„Hungary’s Easter constitution entered into force on the first of January. It has garnered both sympathetic interest and more than a few attacks from abroad. Many Hungarian critics have notably received support from left-wing organizations in other countries.
Why do the constitution’s critics need this help? In the 20th-century history of Hungary, there is a separation between political groups styled as »progressives« and »reactionaries.« (Never mind that this latter set has included those who were classical liberals at the beginning of the last century.) The former group has consistently preferred to present itself as the only agent of progress against local backwardness. This is a crude misrepresentation.

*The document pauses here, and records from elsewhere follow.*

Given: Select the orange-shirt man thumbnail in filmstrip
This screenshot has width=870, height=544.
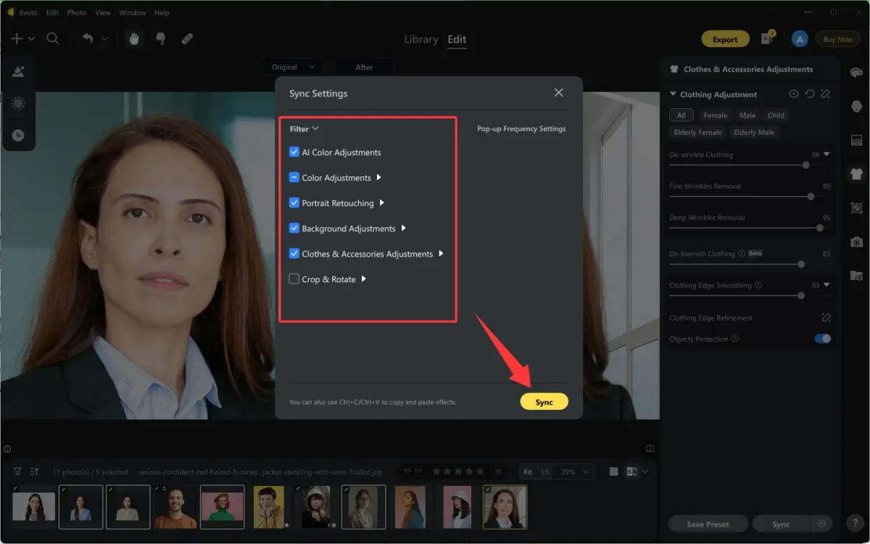Looking at the screenshot, I should (175, 506).
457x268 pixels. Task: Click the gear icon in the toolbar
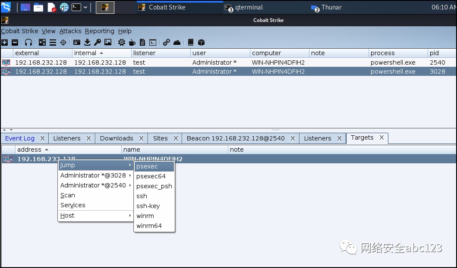pyautogui.click(x=122, y=42)
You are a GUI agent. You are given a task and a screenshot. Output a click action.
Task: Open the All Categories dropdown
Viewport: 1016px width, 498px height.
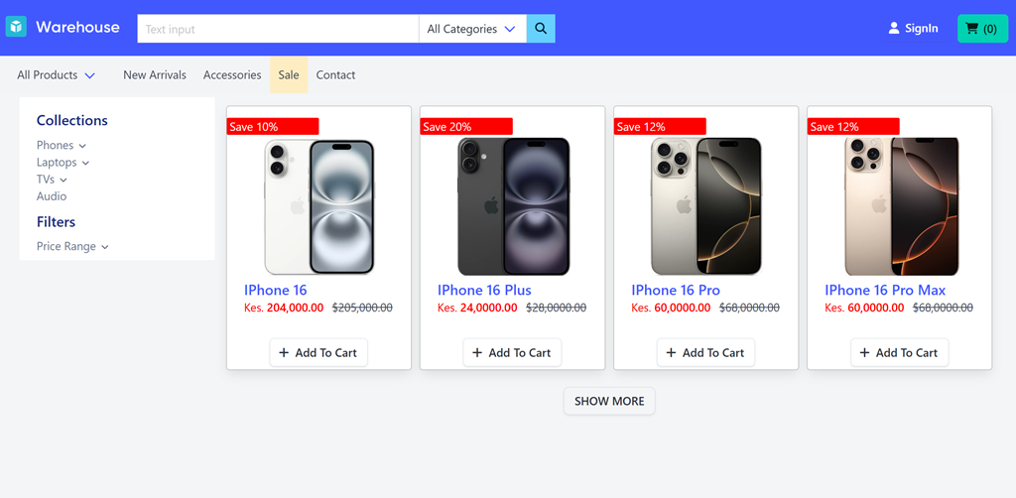pyautogui.click(x=471, y=29)
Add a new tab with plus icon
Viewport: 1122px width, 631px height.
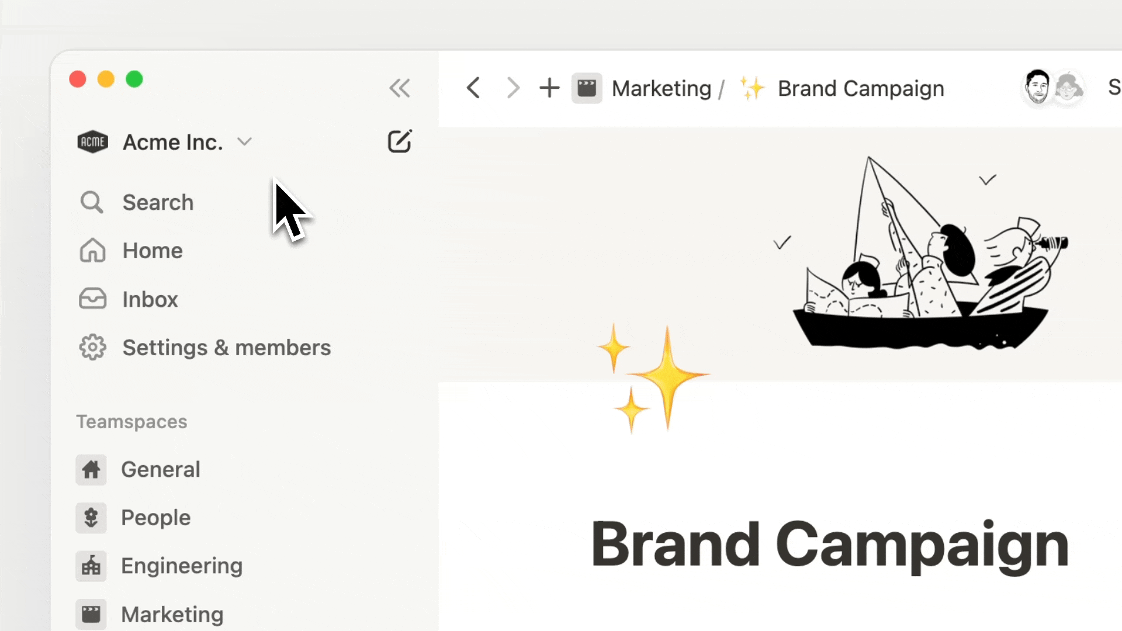549,89
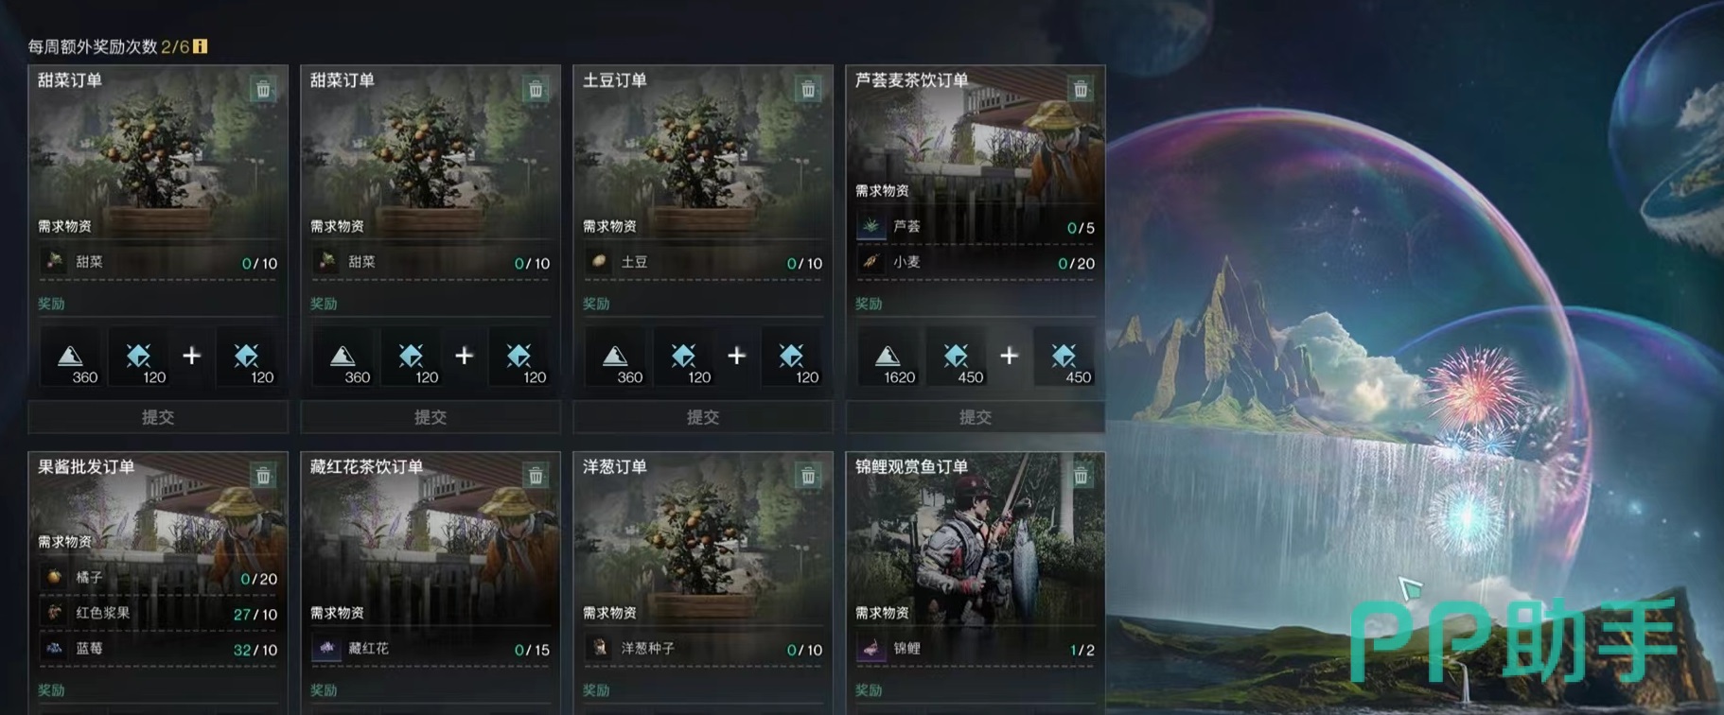
Task: Select the 小麦 requirement 0/20 row
Action: pos(976,263)
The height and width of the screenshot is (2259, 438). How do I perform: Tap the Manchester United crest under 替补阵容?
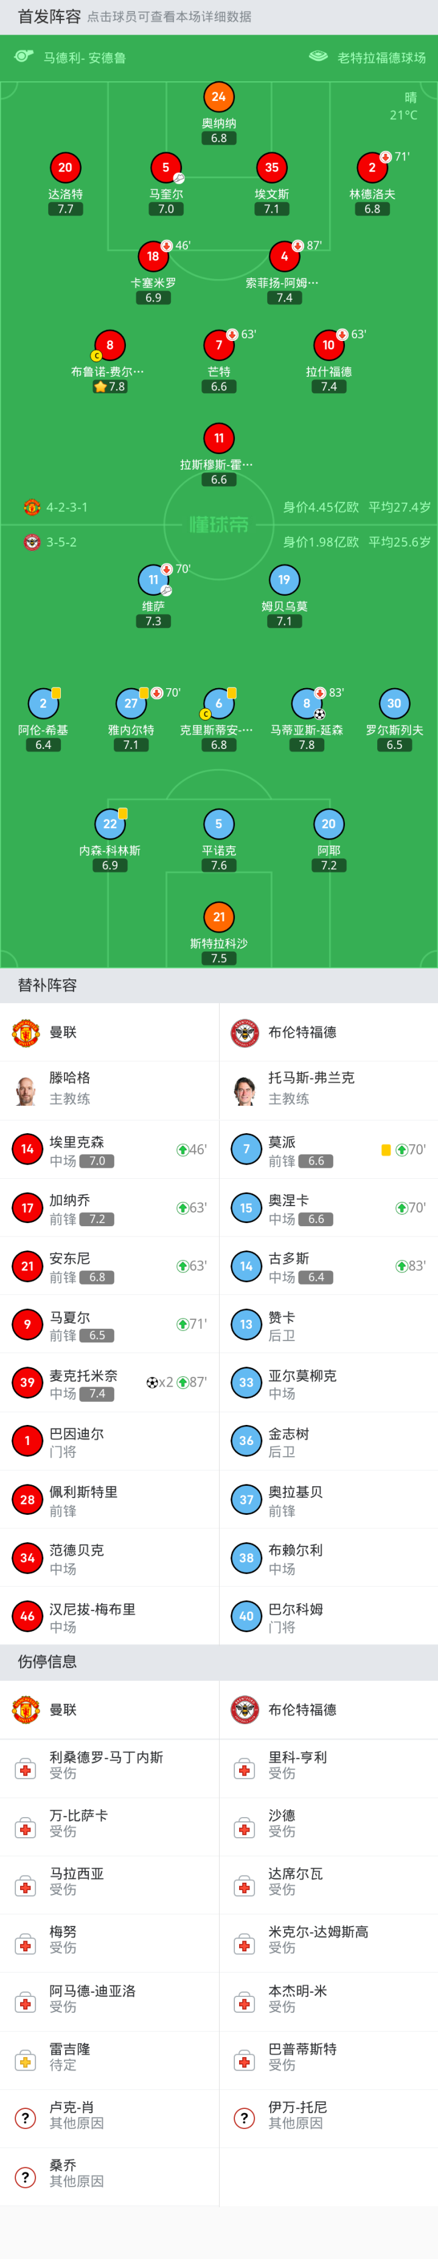pyautogui.click(x=26, y=1033)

The progressives who have been attempting to redefine the political spectrum in Hungary, and who have continually attacked the Easter constitution, have historically only been able to get and maintain political control with the help of foreign powers: this is true whether we speak of 1945 or 1918. In the same way that so-called progressive forces within Hungary facilitated the Communist takeover in 1945, for example, with the complicity of international organizations and foreign powers, so today the opponents of Hungary’s attempt to rediscover and re-embody its historical traditions in the Easter constitution are joining forces with the self-proclaimed agents of progress across Europe, especially those in the administrative and bureaucratic structures of the European Union.
In their political imagination, Hungary’s difficulties—political, economic, or cultural—are always the result of backwardness and the tradition-bound Hungarian who should be forced to modernize. Thus, there is no compromise with local tradition: it and its supporters need only be eliminated to make way for progress.”